Monsieur le président,
- Je vous remercie de vos propos. Vous-même avez vécu la même grande aventure lorsqu'au lendemain de la dernière guerre mondiale quelques esprits audacieux ont songé à surmonter les divisions mortelles pour entreprendre la construction économique, mais aussi politique de cette Europe à laquelle nous appartenons et dont des frontières venaient d'être créées par la force des armes. Frontières qui ne correspondaient pas à celles de la géographie ni à celles de l'Histoire mais, pour le temps de notre génération, il fallait organiser cette Europe comme elle était, dans la mesure où existait là une communauté de civilisation, de système démocratique et une certaine croyance dans la relation de l'homme avec la société. En tout cas, l'attachement fondamental aux libertés.

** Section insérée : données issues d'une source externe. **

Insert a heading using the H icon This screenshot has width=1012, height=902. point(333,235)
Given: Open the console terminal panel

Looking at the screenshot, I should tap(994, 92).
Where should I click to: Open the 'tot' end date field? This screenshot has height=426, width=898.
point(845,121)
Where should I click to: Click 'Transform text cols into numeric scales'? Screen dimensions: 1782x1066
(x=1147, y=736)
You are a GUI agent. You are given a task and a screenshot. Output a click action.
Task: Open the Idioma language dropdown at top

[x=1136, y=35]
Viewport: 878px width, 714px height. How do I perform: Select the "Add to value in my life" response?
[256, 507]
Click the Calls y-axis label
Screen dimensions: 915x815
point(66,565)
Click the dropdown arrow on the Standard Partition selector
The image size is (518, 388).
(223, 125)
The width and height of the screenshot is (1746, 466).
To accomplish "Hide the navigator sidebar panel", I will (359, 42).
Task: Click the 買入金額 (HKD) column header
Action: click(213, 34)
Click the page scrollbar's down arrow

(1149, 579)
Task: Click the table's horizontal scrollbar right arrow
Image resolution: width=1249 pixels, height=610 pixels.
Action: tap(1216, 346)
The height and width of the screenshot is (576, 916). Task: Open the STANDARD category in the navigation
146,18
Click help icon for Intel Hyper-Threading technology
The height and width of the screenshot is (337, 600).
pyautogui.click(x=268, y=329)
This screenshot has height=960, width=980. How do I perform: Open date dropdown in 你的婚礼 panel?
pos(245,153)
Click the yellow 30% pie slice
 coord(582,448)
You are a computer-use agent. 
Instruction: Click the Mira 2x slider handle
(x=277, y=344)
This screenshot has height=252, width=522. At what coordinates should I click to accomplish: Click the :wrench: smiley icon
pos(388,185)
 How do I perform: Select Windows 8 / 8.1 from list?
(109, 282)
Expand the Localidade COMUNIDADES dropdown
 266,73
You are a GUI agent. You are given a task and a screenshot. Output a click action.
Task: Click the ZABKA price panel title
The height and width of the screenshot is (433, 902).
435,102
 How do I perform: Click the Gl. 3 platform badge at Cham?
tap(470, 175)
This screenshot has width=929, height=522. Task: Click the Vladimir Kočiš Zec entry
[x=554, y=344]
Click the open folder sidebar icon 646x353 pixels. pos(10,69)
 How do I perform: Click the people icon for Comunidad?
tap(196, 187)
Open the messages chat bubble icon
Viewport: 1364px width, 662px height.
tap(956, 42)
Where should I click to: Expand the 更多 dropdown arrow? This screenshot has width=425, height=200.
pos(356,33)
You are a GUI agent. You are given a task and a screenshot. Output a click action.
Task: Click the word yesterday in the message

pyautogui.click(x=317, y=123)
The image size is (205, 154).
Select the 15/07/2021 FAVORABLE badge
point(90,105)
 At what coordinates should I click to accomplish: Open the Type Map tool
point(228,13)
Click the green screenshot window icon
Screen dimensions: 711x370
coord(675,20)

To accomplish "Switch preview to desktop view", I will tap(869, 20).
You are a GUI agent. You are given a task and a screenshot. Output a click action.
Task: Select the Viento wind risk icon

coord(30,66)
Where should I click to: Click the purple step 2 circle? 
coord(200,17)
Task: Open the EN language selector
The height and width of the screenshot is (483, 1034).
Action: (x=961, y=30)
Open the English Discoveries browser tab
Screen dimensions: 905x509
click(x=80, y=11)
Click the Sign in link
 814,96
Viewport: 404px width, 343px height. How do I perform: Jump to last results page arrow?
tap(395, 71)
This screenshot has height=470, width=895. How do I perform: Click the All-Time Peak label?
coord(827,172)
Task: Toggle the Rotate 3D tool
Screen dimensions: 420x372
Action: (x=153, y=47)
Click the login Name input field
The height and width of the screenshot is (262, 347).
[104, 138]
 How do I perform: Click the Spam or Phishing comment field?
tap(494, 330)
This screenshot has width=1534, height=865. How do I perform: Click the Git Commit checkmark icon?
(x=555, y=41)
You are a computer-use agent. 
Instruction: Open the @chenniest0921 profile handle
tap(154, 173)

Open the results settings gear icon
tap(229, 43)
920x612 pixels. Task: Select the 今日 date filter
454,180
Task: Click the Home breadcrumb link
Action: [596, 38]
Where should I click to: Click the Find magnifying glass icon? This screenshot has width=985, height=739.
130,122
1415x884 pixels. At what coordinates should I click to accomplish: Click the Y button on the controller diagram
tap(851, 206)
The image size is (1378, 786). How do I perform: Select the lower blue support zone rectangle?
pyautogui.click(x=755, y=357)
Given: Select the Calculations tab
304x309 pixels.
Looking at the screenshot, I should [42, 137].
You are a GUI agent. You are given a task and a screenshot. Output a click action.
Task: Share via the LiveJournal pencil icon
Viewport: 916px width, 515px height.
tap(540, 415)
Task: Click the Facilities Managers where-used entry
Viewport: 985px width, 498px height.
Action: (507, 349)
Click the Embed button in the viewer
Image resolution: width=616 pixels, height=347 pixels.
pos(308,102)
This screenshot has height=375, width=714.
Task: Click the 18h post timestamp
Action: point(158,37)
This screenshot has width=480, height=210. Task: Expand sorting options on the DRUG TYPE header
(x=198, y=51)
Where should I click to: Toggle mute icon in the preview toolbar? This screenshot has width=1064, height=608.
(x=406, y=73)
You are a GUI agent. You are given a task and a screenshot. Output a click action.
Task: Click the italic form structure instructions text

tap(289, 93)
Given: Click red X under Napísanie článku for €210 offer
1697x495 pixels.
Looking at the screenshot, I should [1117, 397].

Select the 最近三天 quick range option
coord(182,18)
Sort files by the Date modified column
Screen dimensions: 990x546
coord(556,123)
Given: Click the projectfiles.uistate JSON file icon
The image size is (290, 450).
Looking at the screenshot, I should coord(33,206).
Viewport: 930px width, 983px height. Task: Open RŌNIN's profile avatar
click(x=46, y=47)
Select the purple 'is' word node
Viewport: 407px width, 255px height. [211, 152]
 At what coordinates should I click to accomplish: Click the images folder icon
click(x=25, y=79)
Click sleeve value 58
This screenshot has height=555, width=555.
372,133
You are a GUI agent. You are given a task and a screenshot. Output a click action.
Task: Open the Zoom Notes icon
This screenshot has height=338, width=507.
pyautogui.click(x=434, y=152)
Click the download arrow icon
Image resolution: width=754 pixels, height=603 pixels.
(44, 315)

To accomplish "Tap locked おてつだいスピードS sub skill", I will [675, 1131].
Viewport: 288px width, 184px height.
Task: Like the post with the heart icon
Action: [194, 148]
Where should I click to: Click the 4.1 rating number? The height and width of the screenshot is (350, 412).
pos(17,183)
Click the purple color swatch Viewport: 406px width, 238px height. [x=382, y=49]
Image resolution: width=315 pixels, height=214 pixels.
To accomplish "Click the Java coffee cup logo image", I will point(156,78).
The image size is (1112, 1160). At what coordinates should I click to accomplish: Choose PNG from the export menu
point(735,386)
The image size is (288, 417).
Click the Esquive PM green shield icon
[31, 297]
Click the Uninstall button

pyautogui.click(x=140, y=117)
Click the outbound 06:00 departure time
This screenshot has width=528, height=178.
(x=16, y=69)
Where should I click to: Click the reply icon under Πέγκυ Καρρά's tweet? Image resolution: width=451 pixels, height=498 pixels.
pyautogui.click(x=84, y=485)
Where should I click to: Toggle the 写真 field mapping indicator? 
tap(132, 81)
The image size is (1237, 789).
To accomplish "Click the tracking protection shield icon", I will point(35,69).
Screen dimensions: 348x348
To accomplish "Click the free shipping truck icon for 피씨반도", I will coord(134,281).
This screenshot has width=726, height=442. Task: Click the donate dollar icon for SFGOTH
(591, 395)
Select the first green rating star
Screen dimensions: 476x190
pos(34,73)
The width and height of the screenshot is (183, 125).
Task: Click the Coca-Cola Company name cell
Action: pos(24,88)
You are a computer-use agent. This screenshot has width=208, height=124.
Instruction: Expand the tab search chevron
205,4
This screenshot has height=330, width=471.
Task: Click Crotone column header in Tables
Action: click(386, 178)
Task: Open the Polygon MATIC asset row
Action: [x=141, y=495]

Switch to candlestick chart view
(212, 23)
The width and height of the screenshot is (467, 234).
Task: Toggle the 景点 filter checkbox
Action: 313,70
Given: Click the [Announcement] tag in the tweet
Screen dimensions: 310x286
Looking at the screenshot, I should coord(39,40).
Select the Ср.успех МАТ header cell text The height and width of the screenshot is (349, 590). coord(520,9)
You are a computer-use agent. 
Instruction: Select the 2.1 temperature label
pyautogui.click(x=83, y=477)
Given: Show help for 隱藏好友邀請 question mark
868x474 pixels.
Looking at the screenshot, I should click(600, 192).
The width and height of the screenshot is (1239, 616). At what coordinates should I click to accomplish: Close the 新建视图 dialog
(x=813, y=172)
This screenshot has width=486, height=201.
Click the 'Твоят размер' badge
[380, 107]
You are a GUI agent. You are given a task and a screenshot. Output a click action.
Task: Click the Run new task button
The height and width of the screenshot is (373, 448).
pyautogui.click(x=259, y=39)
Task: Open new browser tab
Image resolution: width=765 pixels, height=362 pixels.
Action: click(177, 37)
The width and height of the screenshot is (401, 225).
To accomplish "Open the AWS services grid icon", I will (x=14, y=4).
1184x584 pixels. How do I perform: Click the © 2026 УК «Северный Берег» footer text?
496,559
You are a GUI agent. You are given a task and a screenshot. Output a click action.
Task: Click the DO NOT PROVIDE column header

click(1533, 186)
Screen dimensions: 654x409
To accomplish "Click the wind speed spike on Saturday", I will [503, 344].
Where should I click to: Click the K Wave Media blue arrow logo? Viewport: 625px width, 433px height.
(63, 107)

- Depuis lors, comme dans toute oeuvre humaine, il y a eu les retards, les malentendus, les ruptures tout juste évitées, les affrontements - connaissez-vous un lieu, une société humaine où ces choses n'ont pas cours ? - mais, en fin de compte, à chaque détour, l'Europe l'a emporté. Elle a dominé ses difficultés de procédure et elle a su préserver l'essentiel qui est la volonté de poursuivre, d'aller un peu plus loin. Certains souhaiteraient, j'en suis, beaucoup plus loin ... mais enfin, on avance. Cela est dû à l'effort de beaucoup.\
Nos pays ont, chacun pour son compte, pris leurs responsabilités et rien ne serait possible sans l'accord de tous, même si l'on prête à ceux-ci ou à ceux-là des intentions diverses ou des traditions différentes. C'est dans cet esprit que j'aborde la prochaine rencontre de Milan. J'ai déjà vécu maintenant cinq ans de rencontres européennes. J'ai vu à quel point il était nécessaire de rassembler ses forces pour franchir les obstacles et le temps que l'on rassemble ses forces, le doute s'installe, le commentaire se fait cruel, les ennemis de cette Europe semblent triompher. Mais, une fois l'élan pris, les obstacles ont été franchis.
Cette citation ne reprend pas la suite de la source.